▸ YOUR ASSIGNMENT: Repeat the entries exactly, keeping every line as it is.

▸ RECORD SET:

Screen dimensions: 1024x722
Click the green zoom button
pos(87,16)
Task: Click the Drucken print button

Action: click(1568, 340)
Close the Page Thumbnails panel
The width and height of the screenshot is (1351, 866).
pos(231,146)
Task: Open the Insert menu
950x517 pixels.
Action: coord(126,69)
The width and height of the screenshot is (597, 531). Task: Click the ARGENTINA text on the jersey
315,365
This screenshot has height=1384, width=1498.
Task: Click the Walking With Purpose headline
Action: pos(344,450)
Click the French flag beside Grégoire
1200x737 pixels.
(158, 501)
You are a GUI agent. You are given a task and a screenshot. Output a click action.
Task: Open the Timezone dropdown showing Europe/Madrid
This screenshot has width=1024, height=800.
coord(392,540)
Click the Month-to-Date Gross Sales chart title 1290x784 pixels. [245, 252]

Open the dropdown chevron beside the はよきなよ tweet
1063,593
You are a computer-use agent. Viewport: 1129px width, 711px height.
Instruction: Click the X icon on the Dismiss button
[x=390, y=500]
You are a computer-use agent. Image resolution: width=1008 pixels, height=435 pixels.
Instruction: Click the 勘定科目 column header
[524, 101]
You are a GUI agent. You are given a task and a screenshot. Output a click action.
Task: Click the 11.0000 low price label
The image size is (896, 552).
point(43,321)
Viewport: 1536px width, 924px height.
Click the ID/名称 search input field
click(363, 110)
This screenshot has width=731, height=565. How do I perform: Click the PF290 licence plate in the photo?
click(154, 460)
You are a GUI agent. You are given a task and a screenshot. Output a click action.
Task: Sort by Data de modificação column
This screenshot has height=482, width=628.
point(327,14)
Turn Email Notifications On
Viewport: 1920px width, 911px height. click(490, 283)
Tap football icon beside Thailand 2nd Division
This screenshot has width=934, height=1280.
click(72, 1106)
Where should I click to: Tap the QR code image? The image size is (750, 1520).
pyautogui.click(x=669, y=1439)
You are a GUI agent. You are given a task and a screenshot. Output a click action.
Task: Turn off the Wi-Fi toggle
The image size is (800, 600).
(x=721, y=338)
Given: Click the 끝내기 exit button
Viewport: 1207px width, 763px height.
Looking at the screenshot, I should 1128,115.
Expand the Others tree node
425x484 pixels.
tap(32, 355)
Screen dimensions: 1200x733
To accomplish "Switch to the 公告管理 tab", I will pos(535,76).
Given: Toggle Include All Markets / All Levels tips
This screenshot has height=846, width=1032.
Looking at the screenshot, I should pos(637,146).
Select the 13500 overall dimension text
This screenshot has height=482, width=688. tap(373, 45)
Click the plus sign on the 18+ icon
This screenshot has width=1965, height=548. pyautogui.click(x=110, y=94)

▸ RESULT OF THE EXERCISE:
Screen dimensions: 1024x722
Click the green zoom button
pos(87,16)
Task: Click the Drucken print button

Action: click(1568, 340)
Close the Page Thumbnails panel
The width and height of the screenshot is (1351, 866).
pos(231,146)
Task: Open the Insert menu
950x517 pixels.
Action: coord(126,69)
The width and height of the screenshot is (597, 531). Task: Click the ARGENTINA text on the jersey
315,365
This screenshot has height=1384, width=1498.
Task: Click the Walking With Purpose headline
Action: pos(344,450)
Click the French flag beside Grégoire
1200x737 pixels.
(158, 501)
You are a GUI agent. You are given a task and a screenshot. Output a click action.
Task: Open the Timezone dropdown showing Europe/Madrid
This screenshot has width=1024, height=800.
coord(392,540)
Click the Month-to-Date Gross Sales chart title 1290x784 pixels. [245, 252]

Open the dropdown chevron beside the はよきなよ tweet
1063,593
You are a computer-use agent. Viewport: 1129px width, 711px height.
Instruction: Click the X icon on the Dismiss button
[x=390, y=500]
You are a computer-use agent. Image resolution: width=1008 pixels, height=435 pixels.
Instruction: Click the 勘定科目 column header
[524, 101]
You are a GUI agent. You are given a task and a screenshot. Output a click action.
Task: Click the 11.0000 low price label
The image size is (896, 552).
point(43,321)
Viewport: 1536px width, 924px height.
Click the ID/名称 search input field
click(363, 110)
This screenshot has width=731, height=565. How do I perform: Click the PF290 licence plate in the photo?
click(154, 460)
You are a GUI agent. You are given a task and a screenshot. Output a click action.
Task: Sort by Data de modificação column
This screenshot has height=482, width=628.
point(327,14)
Turn Email Notifications On
Viewport: 1920px width, 911px height. click(490, 283)
Tap football icon beside Thailand 2nd Division
This screenshot has width=934, height=1280.
click(72, 1106)
Where should I click to: Tap the QR code image? The image size is (750, 1520).
pyautogui.click(x=669, y=1439)
You are a GUI agent. You are given a task and a screenshot. Output a click action.
Task: Turn off the Wi-Fi toggle
The image size is (800, 600).
(x=721, y=338)
Given: Click the 끝내기 exit button
Viewport: 1207px width, 763px height.
Looking at the screenshot, I should 1128,115.
Expand the Others tree node
425x484 pixels.
tap(32, 355)
Screen dimensions: 1200x733
To accomplish "Switch to the 公告管理 tab", I will pos(535,76).
Given: Toggle Include All Markets / All Levels tips
This screenshot has height=846, width=1032.
Looking at the screenshot, I should pos(637,146).
Select the 13500 overall dimension text
This screenshot has height=482, width=688. tap(373, 45)
Click the plus sign on the 18+ icon
This screenshot has width=1965, height=548. pyautogui.click(x=110, y=94)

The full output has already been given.